When I read old science fiction I’m forever fielding echoes. In this book I was reminded of some of Oscar Scott Card’s work. Comparing the dates of Silverberg’s and Card’s work, I think probably Card got his idea of the melding of the two species from Silverberg. Although, they could both have got the idea from Earth’s own panoply of creatures. Most insects, for example, have vastly different life-stages.

    Book 7. Iron in the Soul by Jean-Paul Satre, 1949. This edition translated by Gerald Hopkins and published by Penguin Classics, 2002.

    Despite that there was plenty of Jean-Paul Satre around when I was a young student, I was never tempted to read him then. Now I thought, browsing along the shelves at Carindale Library, why would Penguin choose to republish him as one of their classics if there wasn’t something to him?

    I read a few pages in the middle—that’s the way I test books for readability—and thought it might be interesting. A whole other viewpoint about the Second World War, this one from the POV of the rank and file of the French Army.
    Thousands were taken to Germany and, I read just now, more than ten thousand French soldiers fought alongside the Germans. I wonder if they were given a choice, fight for us or we shove you in a work camp? https://en.wikipedia.org/wiki/France_during_World_War_II

      Book 8. Wolf Girl: Into the Wild by Anh Do, 2019 with illustrations by Jeremy Ley, 2019. Published by Allen & Unwin.

      Seriously, was a bit of light relief, I zipped through this in about an hour. A story aimed at 8-10 year olds that my grandson lent me. I was interested to read how Anh Do, serious artist, translates into Anh Do, children’s author. His style reminds me of Enid Blyton’s.

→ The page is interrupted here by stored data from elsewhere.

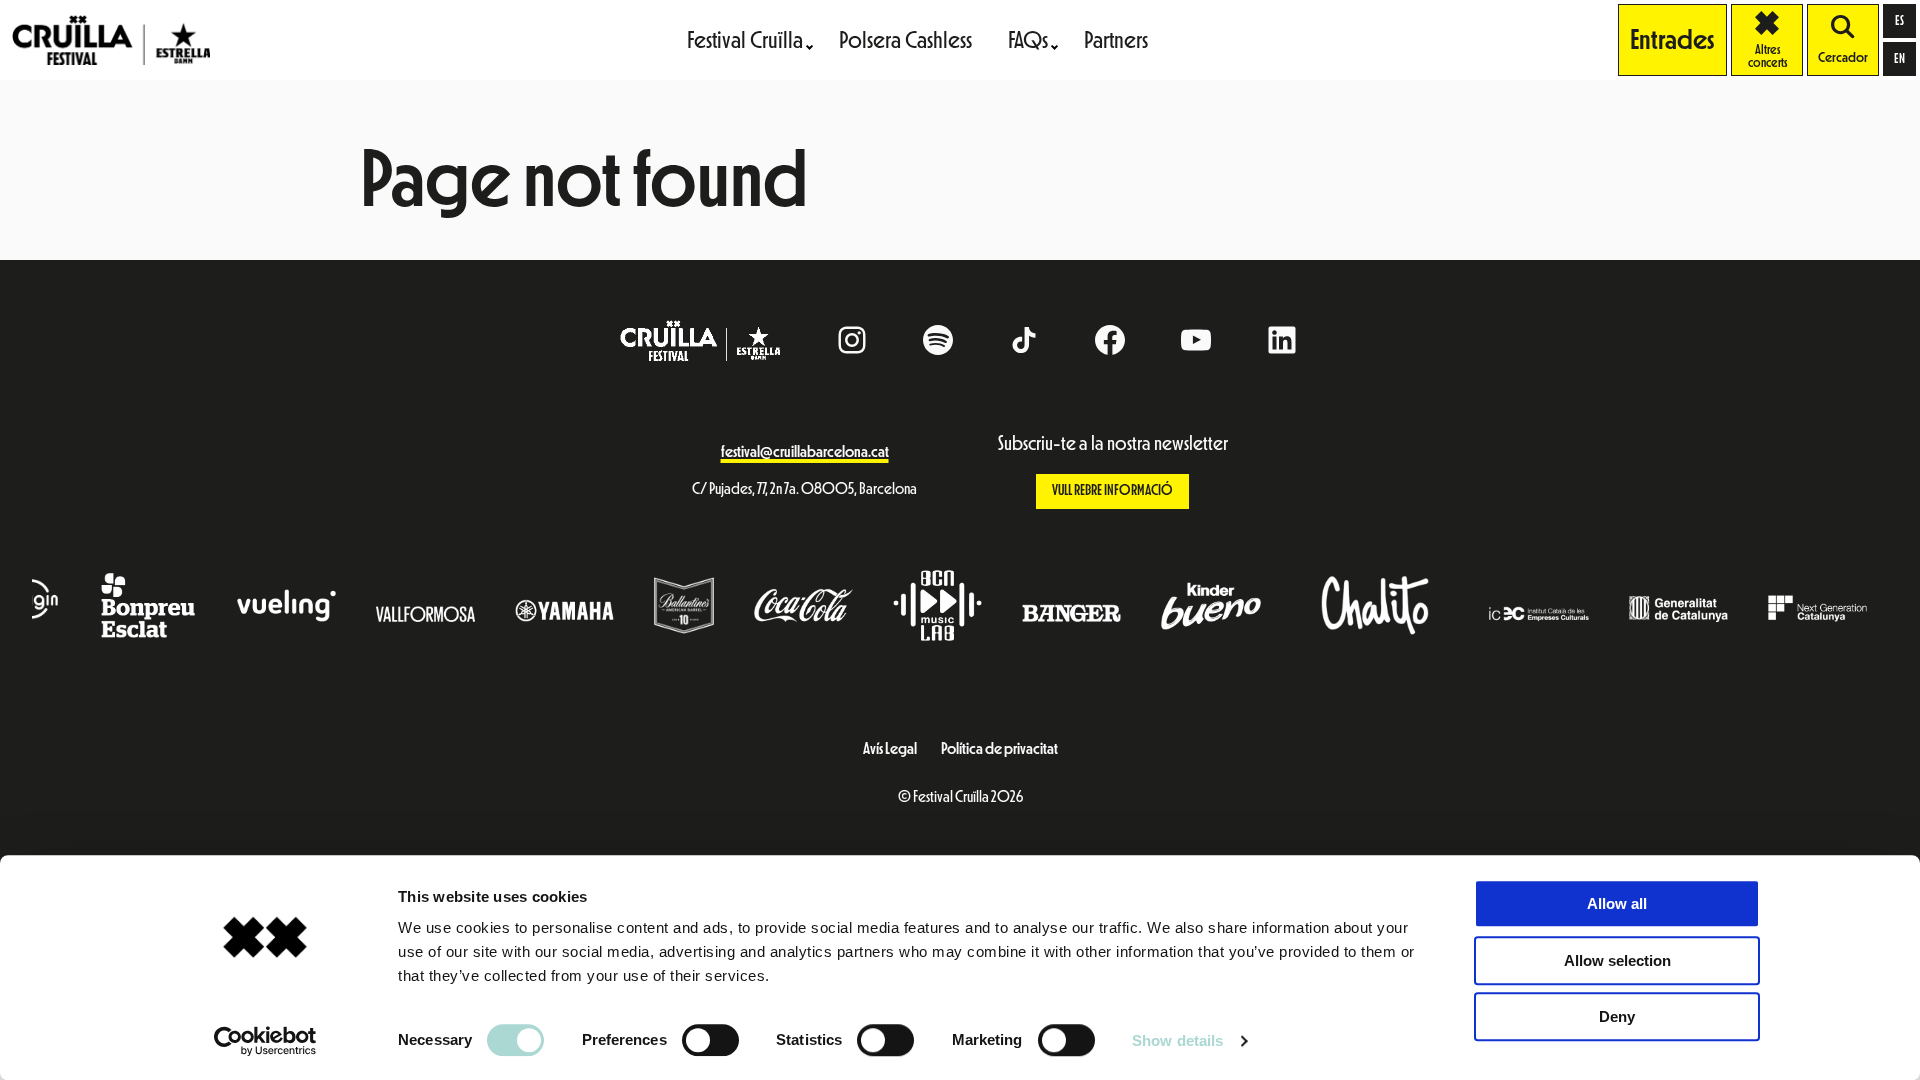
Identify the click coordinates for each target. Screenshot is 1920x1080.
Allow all (1617, 903)
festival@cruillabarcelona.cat (805, 452)
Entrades (1672, 40)
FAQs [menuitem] (1028, 40)
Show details (1177, 1040)
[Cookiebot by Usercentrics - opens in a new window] (265, 1041)
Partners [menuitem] (1116, 40)
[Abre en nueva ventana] (1368, 605)
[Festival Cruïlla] (111, 39)
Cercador (1843, 58)
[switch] (710, 1040)
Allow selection (1617, 960)
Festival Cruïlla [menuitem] (745, 40)
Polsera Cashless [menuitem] (905, 40)
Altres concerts (1775, 40)
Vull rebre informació (1112, 490)
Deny (1617, 1016)
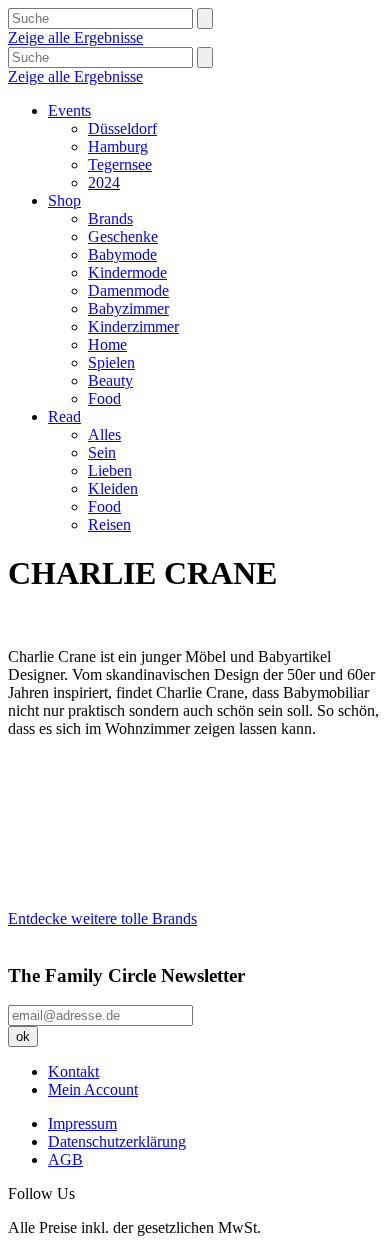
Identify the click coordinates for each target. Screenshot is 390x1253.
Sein (102, 452)
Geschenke (123, 236)
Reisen (109, 524)
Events (69, 110)
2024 (104, 182)
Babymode (122, 254)
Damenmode (128, 290)
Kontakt (73, 1071)
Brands (110, 218)
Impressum (82, 1123)
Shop (64, 200)
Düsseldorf (122, 128)
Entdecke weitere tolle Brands (102, 918)
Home (107, 344)
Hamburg (118, 146)
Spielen (111, 362)
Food (104, 398)
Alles (104, 434)
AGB (65, 1159)
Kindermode (127, 272)
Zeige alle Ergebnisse (75, 37)
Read (64, 416)
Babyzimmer (128, 308)
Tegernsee (120, 164)
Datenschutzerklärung (117, 1141)
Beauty (110, 380)
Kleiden (113, 488)
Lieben (110, 470)
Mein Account (93, 1089)
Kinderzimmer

      There are about a dozen installments. A money-spinner, if you ask me. And yet, Enid Blyton’s vast output was great for struggling readers, giving them lots and lots of practice of the plain vocabulary that they needed to become good readers. So perhaps this is the place for Anh Do’s output in Australia.

        Book 9. The Woods by Harlan Coben, 2007. Published by Orion Books.

        Returning a bunch of books to the in-house library in the community center, I picked up The Woods because Coben wrote it and I hadn’t read it yet. Pure indulgence. A fast forgettable read. Suspense? Of course. All the t’s crossed and the dots dotted? Yes. “The modern master of hook and twist,” says Dan Brown on the front cover. (Wonder what he got or did to get his name on someone else’s front cover?)